• **Problem description**
Leave out the pictures and repeat every record exactly.

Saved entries
• • • • •

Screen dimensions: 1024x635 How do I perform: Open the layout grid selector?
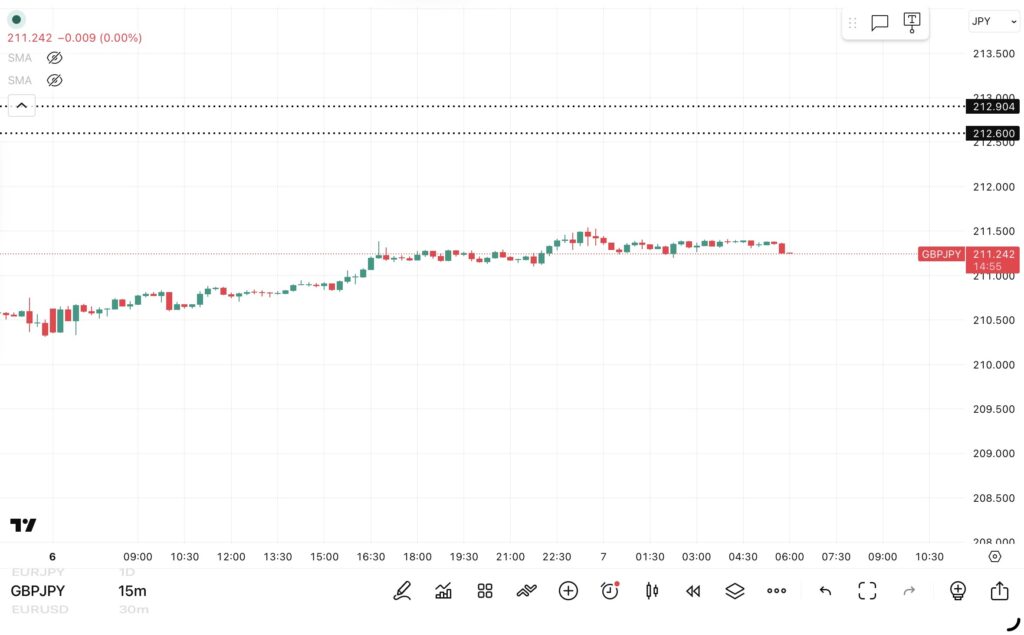point(485,591)
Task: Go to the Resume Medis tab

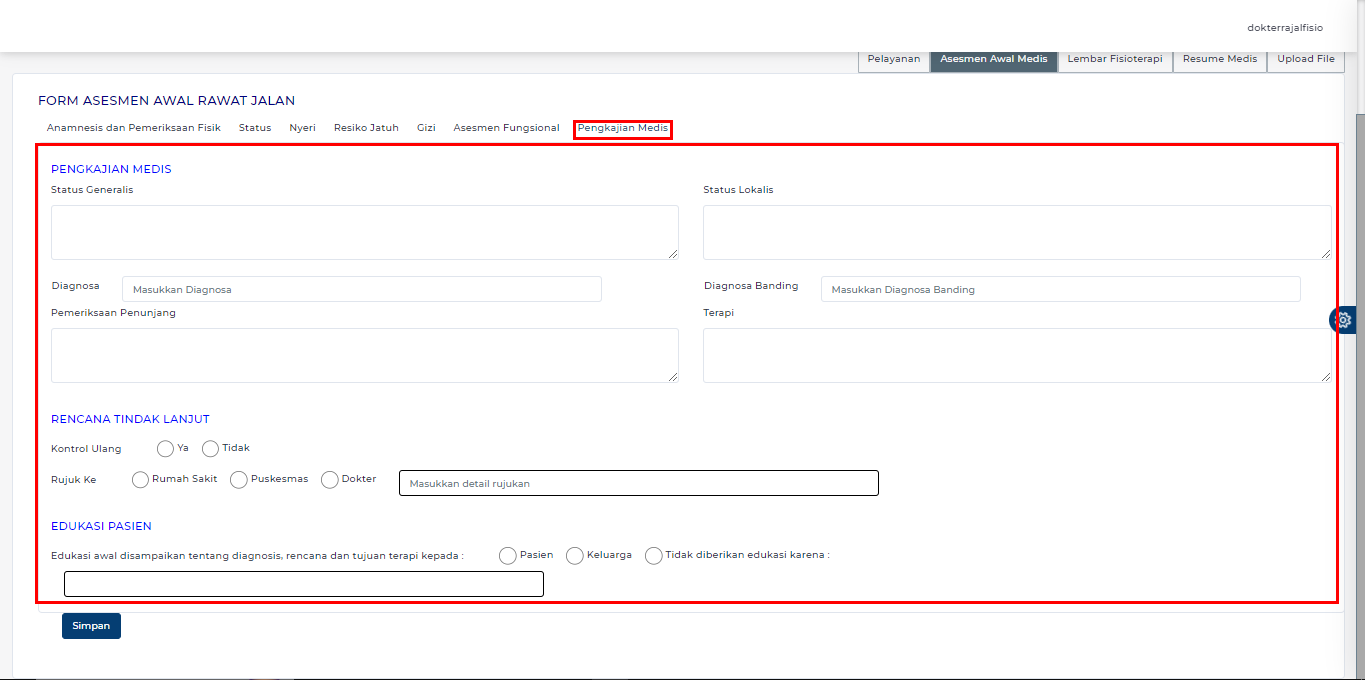Action: [1219, 60]
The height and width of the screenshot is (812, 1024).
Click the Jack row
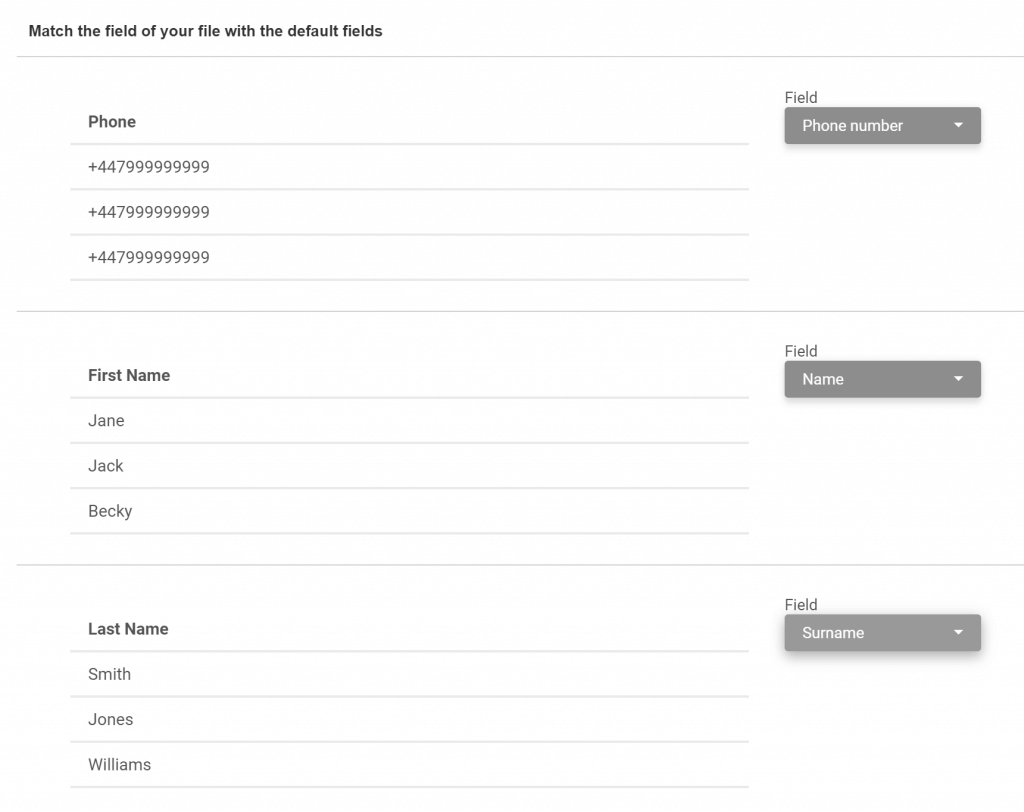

• • • • •

• **Reply to the exercise**
Screen dimensions: 1024x635 How do I perform: Open the layout grid selector?
point(485,591)
Task: Go to the Resume Medis tab

Action: [1219, 60]
The height and width of the screenshot is (812, 1024).
Click the Jack row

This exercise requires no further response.